*Task inputs*.
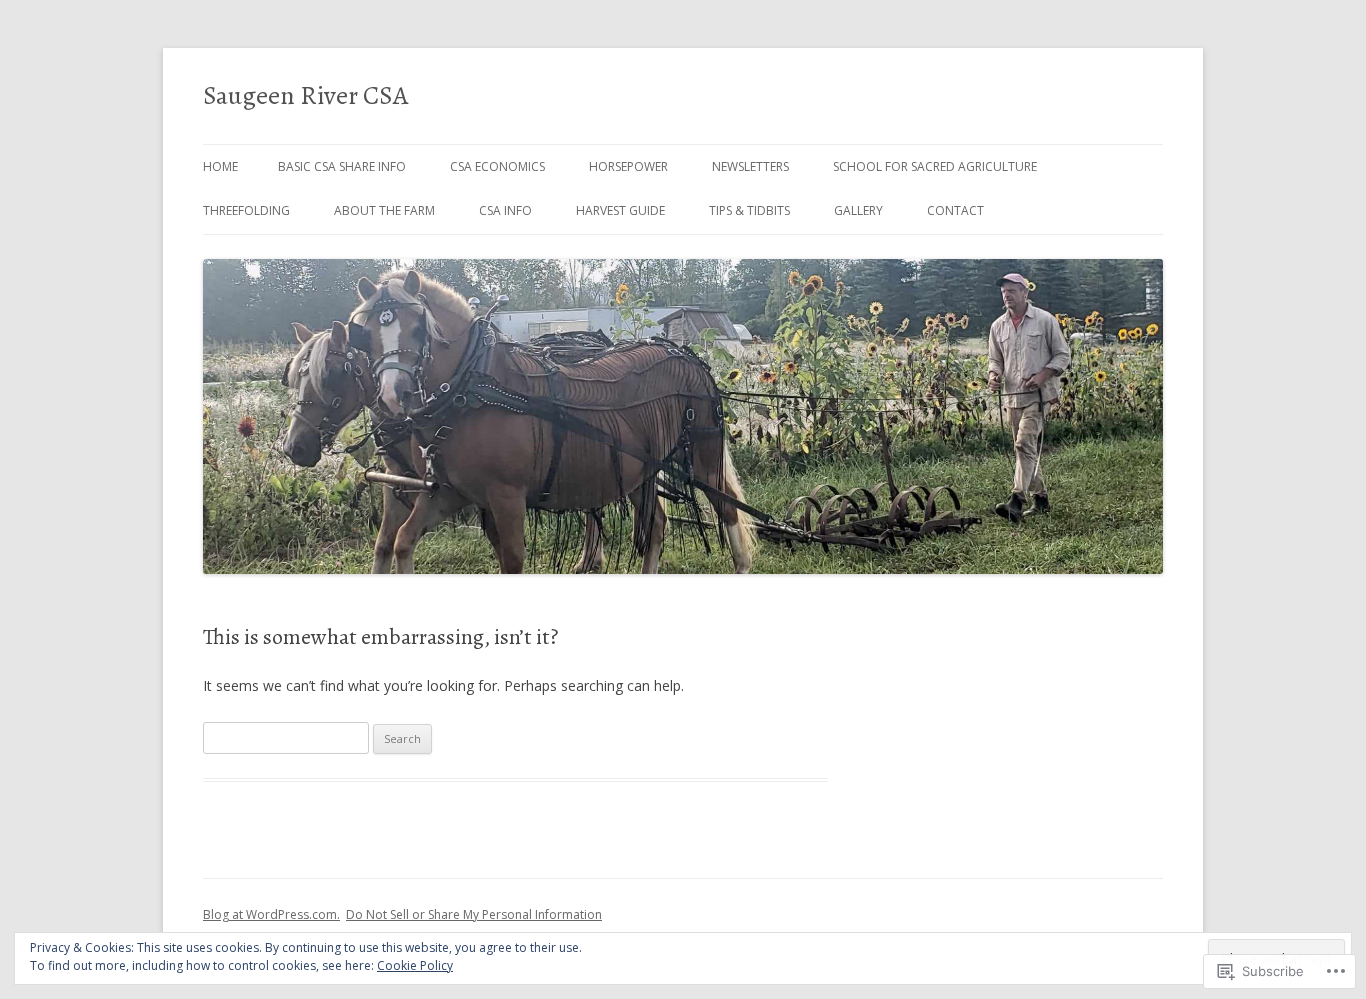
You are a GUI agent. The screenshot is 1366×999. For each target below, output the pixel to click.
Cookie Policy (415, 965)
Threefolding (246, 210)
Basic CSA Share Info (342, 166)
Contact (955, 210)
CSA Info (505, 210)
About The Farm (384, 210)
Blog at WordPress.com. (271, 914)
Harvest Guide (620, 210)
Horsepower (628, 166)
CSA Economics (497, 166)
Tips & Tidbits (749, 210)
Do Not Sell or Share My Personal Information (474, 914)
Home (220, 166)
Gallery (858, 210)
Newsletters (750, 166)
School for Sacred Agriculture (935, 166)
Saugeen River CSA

*Task*. Within the entries above, find every line where the string "Share" occurs, and copy it.

*Reply to the exercise*.
Basic CSA Share Info (342, 166)
Do Not Sell or Share My Personal Information (474, 914)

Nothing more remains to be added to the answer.